■ ASSIGNED TASK: Set down the data below exactly; pictures stay out.

START DATA SUPPLIED

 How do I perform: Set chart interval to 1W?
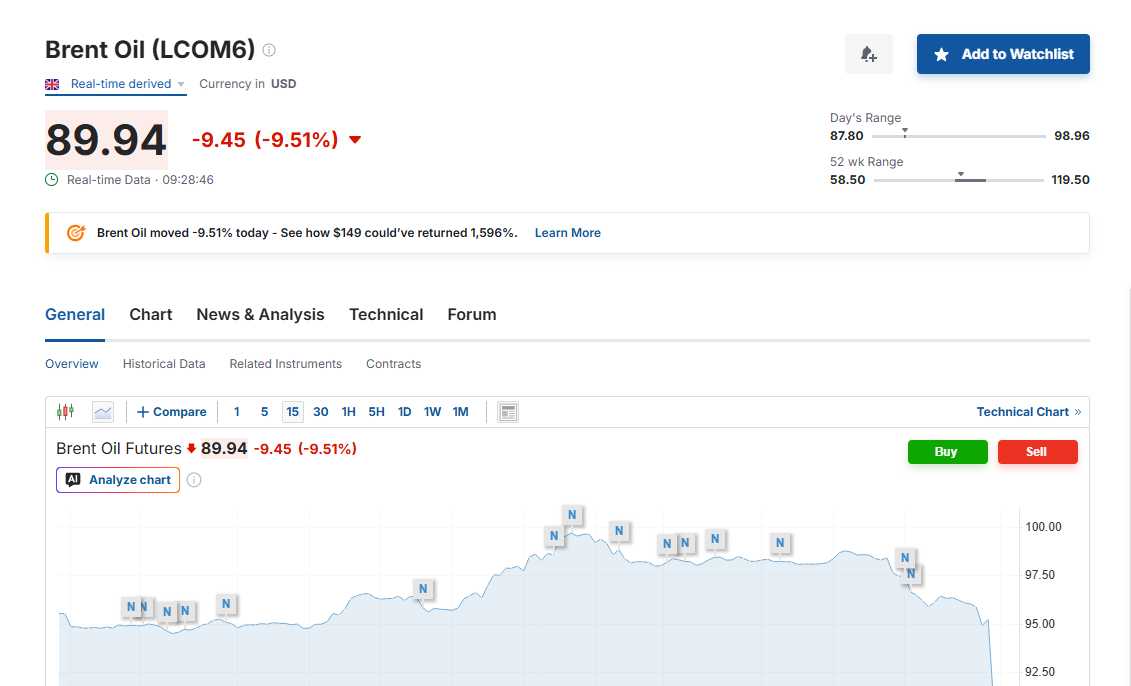pyautogui.click(x=432, y=412)
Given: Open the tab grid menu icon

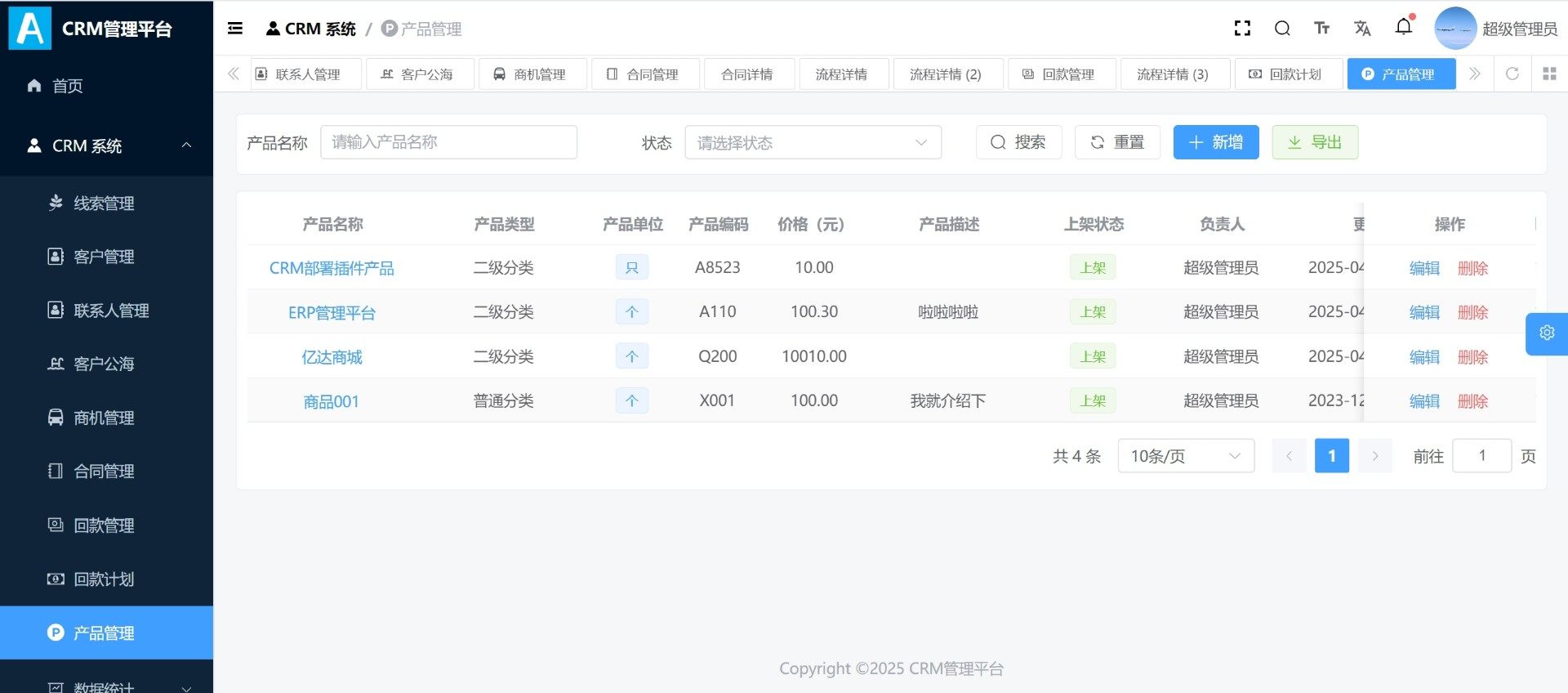Looking at the screenshot, I should pyautogui.click(x=1549, y=74).

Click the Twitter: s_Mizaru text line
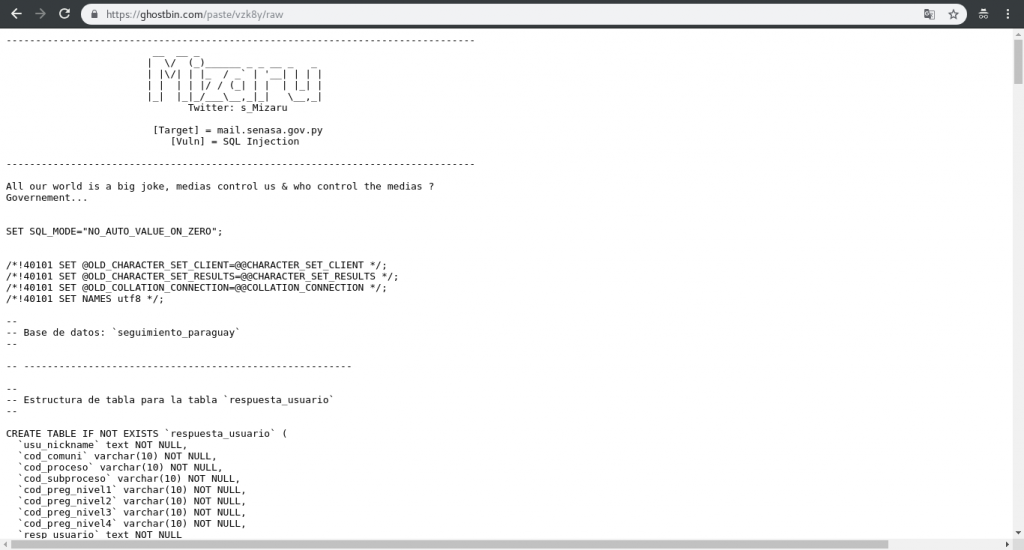click(238, 108)
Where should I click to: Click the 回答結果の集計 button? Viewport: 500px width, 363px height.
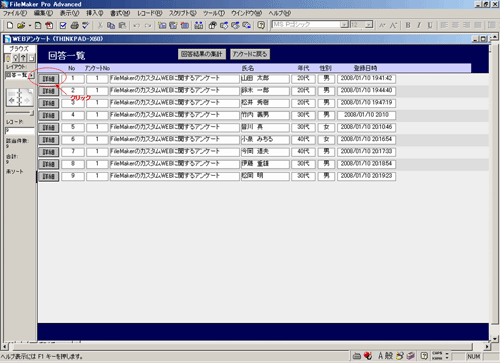click(x=202, y=54)
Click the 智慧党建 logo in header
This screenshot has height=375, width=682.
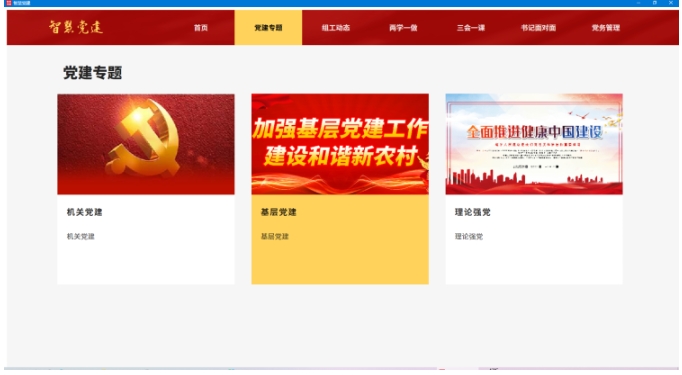[x=76, y=27]
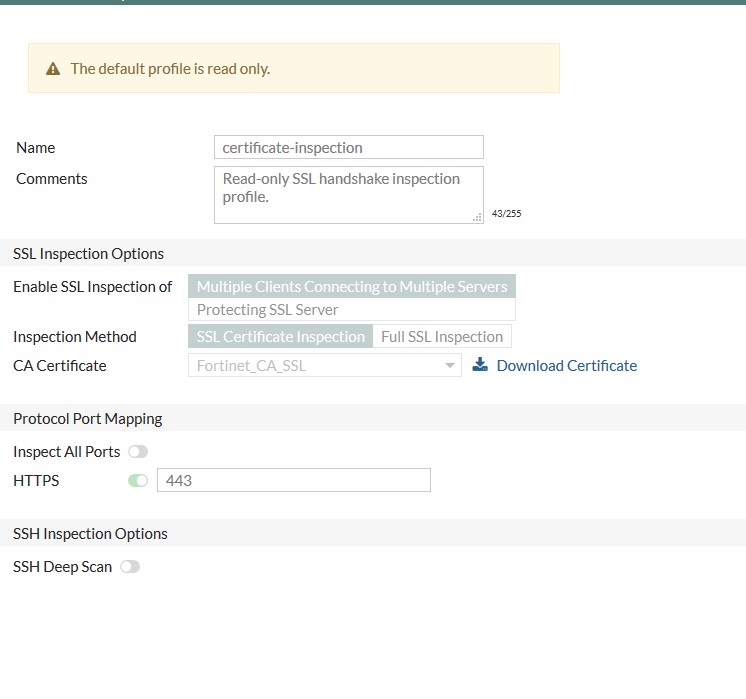Screen dimensions: 746x699
Task: Select SSL Certificate Inspection method
Action: [x=281, y=337]
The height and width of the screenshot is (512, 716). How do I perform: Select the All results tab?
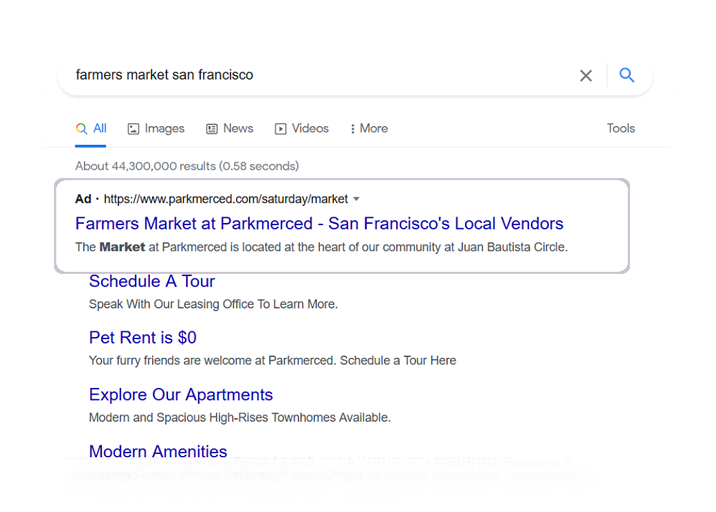(x=91, y=129)
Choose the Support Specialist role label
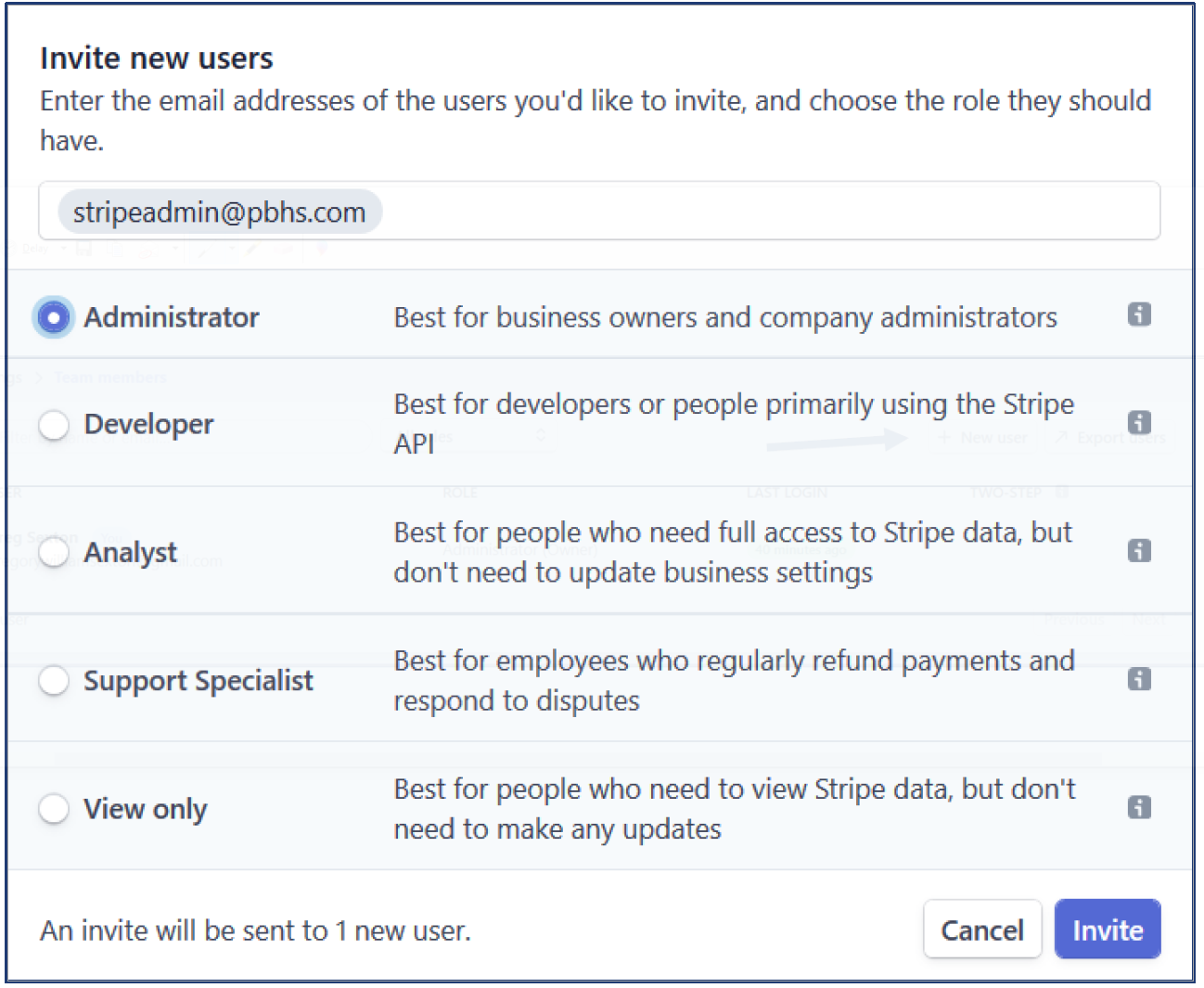This screenshot has width=1204, height=988. 199,681
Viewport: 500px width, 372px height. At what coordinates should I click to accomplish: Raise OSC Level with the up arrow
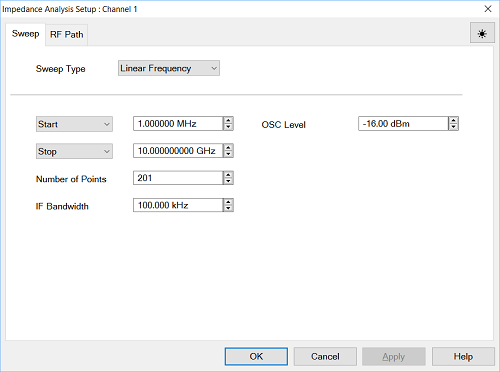click(453, 120)
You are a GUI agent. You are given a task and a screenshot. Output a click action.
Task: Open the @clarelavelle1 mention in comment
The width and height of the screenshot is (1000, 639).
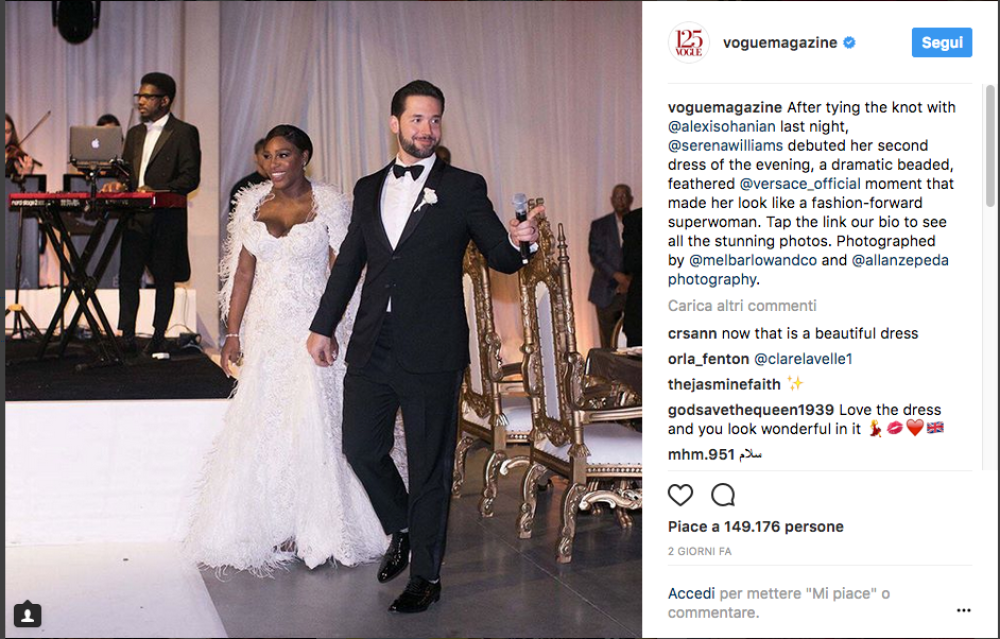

END DATA SUPPLIED

■ RESPONSE BELOW:
 How do I perform: Set chart interval to 1W?
pyautogui.click(x=432, y=412)
Given: Open the tab grid menu icon

Looking at the screenshot, I should pyautogui.click(x=1549, y=74).

Click the Twitter: s_Mizaru text line
click(238, 108)
Where should I click to: Click the 回答結果の集計 button? Viewport: 500px width, 363px height.
click(x=202, y=54)
Click the 智慧党建 logo in header
This screenshot has height=375, width=682.
[x=76, y=27]
Screen dimensions: 746x699
Task: Select SSL Certificate Inspection method
Action: [x=281, y=337]
The height and width of the screenshot is (512, 716). How do I perform: Select the All results tab?
(x=91, y=129)
Choose the Support Specialist role label
This screenshot has width=1204, height=988. 199,681
Viewport: 500px width, 372px height. At what coordinates should I click to accomplish: Raise OSC Level with the up arrow
click(453, 120)
You are a GUI agent. You are given a task and a screenshot. Output a click action.
Task: Open the @clarelavelle1 mention in comment
The width and height of the screenshot is (1000, 639).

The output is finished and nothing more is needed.